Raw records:

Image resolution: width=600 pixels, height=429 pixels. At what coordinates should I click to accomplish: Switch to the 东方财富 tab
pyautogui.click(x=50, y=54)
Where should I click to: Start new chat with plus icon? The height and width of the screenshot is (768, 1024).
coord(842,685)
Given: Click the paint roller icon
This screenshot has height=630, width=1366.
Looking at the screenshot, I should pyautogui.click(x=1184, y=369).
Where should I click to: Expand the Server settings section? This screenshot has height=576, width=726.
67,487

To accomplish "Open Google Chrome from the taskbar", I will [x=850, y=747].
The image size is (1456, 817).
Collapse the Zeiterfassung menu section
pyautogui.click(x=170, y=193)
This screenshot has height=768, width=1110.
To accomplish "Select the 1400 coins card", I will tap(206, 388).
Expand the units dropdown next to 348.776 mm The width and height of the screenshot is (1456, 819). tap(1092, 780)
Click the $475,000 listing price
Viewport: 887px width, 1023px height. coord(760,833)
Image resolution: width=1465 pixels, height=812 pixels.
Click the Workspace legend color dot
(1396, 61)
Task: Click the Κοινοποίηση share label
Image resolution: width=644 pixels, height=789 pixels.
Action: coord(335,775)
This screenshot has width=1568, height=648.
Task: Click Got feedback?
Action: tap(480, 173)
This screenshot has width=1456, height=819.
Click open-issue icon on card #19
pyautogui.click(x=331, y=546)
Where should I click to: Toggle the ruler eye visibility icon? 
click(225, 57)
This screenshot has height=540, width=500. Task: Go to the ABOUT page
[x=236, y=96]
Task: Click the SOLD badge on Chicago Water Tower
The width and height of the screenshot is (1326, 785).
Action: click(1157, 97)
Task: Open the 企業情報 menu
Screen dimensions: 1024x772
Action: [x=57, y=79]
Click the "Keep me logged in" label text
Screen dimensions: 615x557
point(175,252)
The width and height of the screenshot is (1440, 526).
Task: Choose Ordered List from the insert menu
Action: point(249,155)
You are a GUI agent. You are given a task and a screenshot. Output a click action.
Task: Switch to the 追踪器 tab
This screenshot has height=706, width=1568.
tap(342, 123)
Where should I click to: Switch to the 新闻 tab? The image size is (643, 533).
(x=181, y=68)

▶ [Directive] Copy the items verbatim, starting at the line that contains "This screenshot has width=1456, height=819." and continuing through the final line of the items.

▶ [Output below]
This screenshot has width=1456, height=819.
Click open-issue icon on card #19
pyautogui.click(x=331, y=546)
Where should I click to: Toggle the ruler eye visibility icon? 
click(225, 57)
This screenshot has height=540, width=500. Task: Go to the ABOUT page
[x=236, y=96]
Task: Click the SOLD badge on Chicago Water Tower
The width and height of the screenshot is (1326, 785).
Action: click(1157, 97)
Task: Open the 企業情報 menu
Screen dimensions: 1024x772
Action: [x=57, y=79]
Click the "Keep me logged in" label text
Screen dimensions: 615x557
point(175,252)
The width and height of the screenshot is (1440, 526).
Task: Choose Ordered List from the insert menu
Action: point(249,155)
You are a GUI agent. You are given a task and a screenshot. Output a click action.
Task: Switch to the 追踪器 tab
This screenshot has height=706, width=1568.
tap(342, 123)
Where should I click to: Switch to the 新闻 tab? The image size is (643, 533).
(x=181, y=68)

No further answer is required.